┌─ AVAILABLE RECORDS
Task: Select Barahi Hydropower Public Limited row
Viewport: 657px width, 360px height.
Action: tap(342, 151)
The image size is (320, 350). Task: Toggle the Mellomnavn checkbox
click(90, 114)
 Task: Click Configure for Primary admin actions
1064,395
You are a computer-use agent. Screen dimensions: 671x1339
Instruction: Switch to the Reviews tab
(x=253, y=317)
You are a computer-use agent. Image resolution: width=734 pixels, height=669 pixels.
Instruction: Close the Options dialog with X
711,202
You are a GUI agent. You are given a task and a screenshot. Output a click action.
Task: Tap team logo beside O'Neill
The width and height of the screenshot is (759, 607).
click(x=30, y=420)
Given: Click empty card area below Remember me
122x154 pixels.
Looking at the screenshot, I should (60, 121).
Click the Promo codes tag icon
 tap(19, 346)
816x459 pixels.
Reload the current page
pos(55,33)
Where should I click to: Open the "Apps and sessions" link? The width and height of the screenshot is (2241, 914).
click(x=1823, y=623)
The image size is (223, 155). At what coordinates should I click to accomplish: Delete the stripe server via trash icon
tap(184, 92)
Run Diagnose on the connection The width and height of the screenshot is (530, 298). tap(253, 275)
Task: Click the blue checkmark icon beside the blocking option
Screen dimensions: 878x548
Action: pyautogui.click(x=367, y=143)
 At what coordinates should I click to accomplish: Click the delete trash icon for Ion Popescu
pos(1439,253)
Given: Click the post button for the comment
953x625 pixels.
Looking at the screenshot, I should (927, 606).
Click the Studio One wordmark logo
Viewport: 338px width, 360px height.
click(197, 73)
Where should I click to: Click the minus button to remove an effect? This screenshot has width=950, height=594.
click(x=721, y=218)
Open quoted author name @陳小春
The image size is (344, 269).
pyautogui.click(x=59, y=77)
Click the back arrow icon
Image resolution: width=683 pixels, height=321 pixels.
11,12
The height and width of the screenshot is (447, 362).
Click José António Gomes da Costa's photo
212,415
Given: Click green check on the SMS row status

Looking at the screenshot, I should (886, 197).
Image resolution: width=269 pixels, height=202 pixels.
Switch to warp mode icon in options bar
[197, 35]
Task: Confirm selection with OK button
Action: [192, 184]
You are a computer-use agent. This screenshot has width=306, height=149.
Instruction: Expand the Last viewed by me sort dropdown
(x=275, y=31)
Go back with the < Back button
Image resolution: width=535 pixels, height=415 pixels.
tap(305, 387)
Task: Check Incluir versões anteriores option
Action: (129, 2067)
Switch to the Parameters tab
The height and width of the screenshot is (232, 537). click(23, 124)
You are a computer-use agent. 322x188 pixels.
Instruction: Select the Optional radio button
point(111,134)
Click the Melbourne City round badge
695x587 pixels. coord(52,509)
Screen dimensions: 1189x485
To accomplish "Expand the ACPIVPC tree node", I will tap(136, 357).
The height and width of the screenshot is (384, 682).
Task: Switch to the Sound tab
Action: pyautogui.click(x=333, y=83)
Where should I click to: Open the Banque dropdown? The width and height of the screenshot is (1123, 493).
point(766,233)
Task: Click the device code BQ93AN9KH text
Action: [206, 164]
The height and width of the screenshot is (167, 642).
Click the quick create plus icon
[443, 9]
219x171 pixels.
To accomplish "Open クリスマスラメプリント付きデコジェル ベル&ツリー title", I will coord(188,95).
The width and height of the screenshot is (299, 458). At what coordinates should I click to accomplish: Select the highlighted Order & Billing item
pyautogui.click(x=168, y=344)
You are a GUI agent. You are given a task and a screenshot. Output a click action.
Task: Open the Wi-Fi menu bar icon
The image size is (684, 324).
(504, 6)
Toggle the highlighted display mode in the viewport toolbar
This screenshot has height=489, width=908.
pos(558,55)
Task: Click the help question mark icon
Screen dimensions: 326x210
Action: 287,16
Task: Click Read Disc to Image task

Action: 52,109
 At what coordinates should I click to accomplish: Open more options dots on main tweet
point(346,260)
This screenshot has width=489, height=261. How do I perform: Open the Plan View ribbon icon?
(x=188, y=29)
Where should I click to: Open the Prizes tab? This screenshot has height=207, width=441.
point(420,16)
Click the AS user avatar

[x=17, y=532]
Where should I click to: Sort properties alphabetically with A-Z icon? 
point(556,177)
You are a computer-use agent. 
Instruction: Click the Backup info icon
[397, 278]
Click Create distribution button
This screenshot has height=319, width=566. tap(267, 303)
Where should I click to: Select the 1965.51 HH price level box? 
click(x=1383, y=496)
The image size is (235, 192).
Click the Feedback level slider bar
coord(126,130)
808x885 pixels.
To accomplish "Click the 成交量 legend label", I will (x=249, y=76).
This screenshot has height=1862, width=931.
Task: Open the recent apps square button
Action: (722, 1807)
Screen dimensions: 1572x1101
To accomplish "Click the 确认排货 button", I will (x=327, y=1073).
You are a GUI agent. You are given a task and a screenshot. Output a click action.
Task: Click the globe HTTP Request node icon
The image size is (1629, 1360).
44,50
└─
▸ WHAT THE TASK REQUIRES
Give the rows starting at the line that contains "The image size is (320, 350)." and ending at the line that contains "click(x=721, y=218)" as a JSON list of strings, one string per line, with blank lines left out.

▸ RESULT OF THE TASK
[
  "The image size is (320, 350). Task: Toggle the Mellomnavn checkbox",
  "click(90, 114)",
  " Task: Click Configure for Primary admin actions",
  "1064,395",
  "You are a computer-use agent. Screen dimensions: 671x1339",
  "Instruction: Switch to the Reviews tab",
  "(x=253, y=317)",
  "You are a computer-use agent. Image resolution: width=734 pixels, height=669 pixels.",
  "Instruction: Close the Options dialog with X",
  "711,202",
  "You are a GUI agent. You are given a task and a screenshot. Output a click action.",
  "Task: Tap team logo beside O'Neill",
  "The width and height of the screenshot is (759, 607).",
  "click(x=30, y=420)",
  "Given: Click empty card area below Remember me",
  "122x154 pixels.",
  "Looking at the screenshot, I should (60, 121).",
  "Click the Promo codes tag icon",
  " tap(19, 346)",
  "816x459 pixels.",
  "Reload the current page",
  "pos(55,33)",
  "Where should I click to: Open the \"Apps and sessions\" link? The width and height of the screenshot is (2241, 914).",
  "click(x=1823, y=623)",
  "The image size is (223, 155). At what coordinates should I click to accomplish: Delete the stripe server via trash icon",
  "tap(184, 92)",
  "Run Diagnose on the connection The width and height of the screenshot is (530, 298). tap(253, 275)",
  "Task: Click the blue checkmark icon beside the blocking option",
  "Screen dimensions: 878x548",
  "Action: pyautogui.click(x=367, y=143)",
  " At what coordinates should I click to accomplish: Click the delete trash icon for Ion Popescu",
  "pos(1439,253)",
  "Given: Click the post button for the comment",
  "953x625 pixels.",
  "Looking at the screenshot, I should (927, 606).",
  "Click the Studio One wordmark logo",
  "Viewport: 338px width, 360px height.",
  "click(197, 73)",
  "Where should I click to: Click the minus button to remove an effect? This screenshot has width=950, height=594.",
  "click(x=721, y=218)"
]